Burner is a culmination, a high water mark, a work that undeniably declares the presence of an artist who has ripened into his prime. A radical departure from odd nosdam’s past productions, Burner is a dense composition in which the seams between found sound, obscure records, a wide range of instruments and instrumentalists, vocalists, and field recordings are expertly concealed. His trademark lo-fi aesthetic--familiar to listeners of both cLOUDDEAD albums and his previous collections of instrumental sketches--has lately evolved a rare harmony between his G4 and his trusty cassette 8-track, between precision and tape saturation, between clean arrangement and the spare, effective use of space, drone, and fracture. His unique sense of composition, rhythms of headnod simplicity, balls-out emotional dynamics, intricate sonic embellishments, psychedelic coloring, lush ambient bliss-outs, and scrupulous pacing, all combine into an immersive, genre defying whole. There is no use labeling it pop, emo-ambient, dirty loop, space rock, or hipnotica. It is all these and more and none of the above.

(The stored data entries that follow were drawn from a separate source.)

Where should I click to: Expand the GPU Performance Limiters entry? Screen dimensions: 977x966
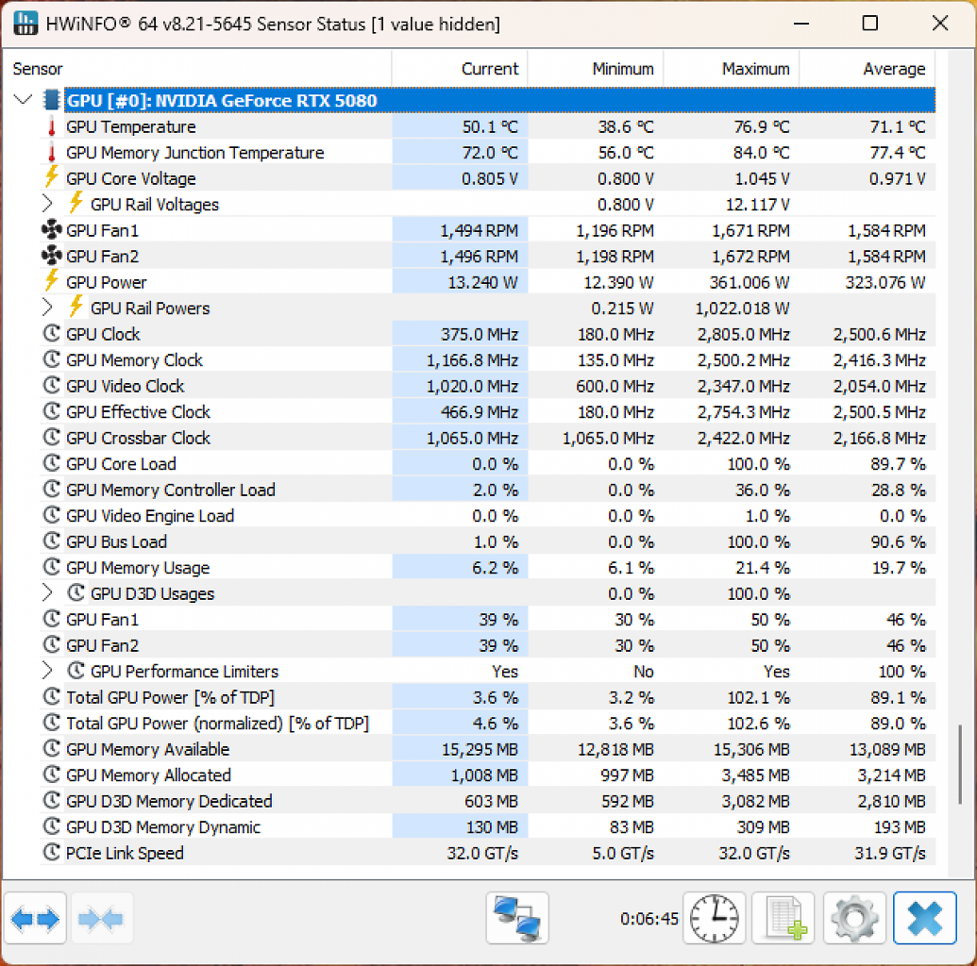point(47,671)
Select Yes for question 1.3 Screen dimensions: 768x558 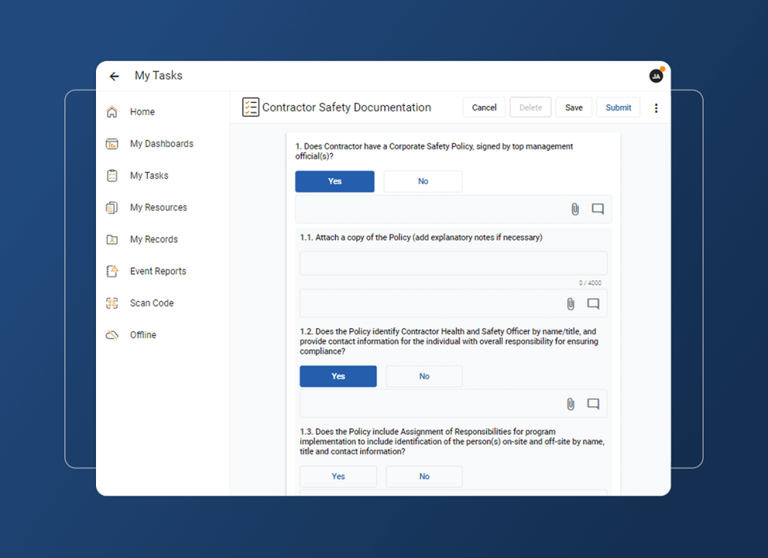pyautogui.click(x=338, y=476)
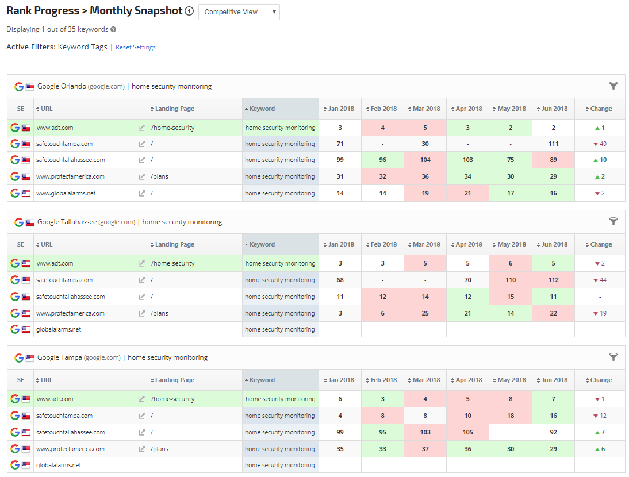
Task: Open the filter funnel for Google Tampa table
Action: click(x=613, y=357)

Burner is, in the artist’s words, “an emotional roller coaster ride, meant to be experienced like a film.” The elaboration of the compositional integrity of his work is accomplished in part by his conducting of an illustrious cast of collaborators including, among others, Dosh, Andrew Broder of Fog, Orvar Smarason of Mum, Dax Pierson and jel of Subtle and Themselves, and Josiah Wolf and Doug McDiarmid of WHY?. The voice of Kranky Record’s Jessica Bailiff haunts the pristinely melodic "Untitled Three" (she also adds guitar to two other songs) and the vocals of the celebrated Mike Patton lifts “11th Ave. Freakout Pt. 2” to sublime heights. The sainted spirits of adventurous producers are also present, as odd nosdam has appropriated Lee "Scratch" Perry’s rhythmic spontaneity with recording and mixing, the weight of Flying Saucer Attack’s tape saturated work, Prince Paul’s keen sense of hip-hop collage, Hood’s emotional clarity, and Stars of the Lid’s intoxicating sound worlds. Burner doesn’t exist in an artistic void, however, deaf to the world outside the headphones of its composer. The noise of the neighborhood in which much of the album was made--raucous East 28th and 11th Avenue in Oakland--permeate the album, appearing first on “Choke,” climaxing in the flurry of gunshots amid the dark, melodic sediment of “Untitled Two” and concluding in a straight-up beatdown on “11th Ave. Freakout Pt. 1.” Captured simply by hanging a dictaphone from the front window of the century old Victorian nosdam once inhabited, these raw, uncensored recordings, when juxtaposed with his absorbing soundscapes, assault the senses with the unsettling reality of glamorized violence.
After all is said, written, and done, odd nosdam’s Burner may be considered not only a firm assertion of his independently-minded, post-cLOUDDEAD aesthetic voice, but also his first true masterwork.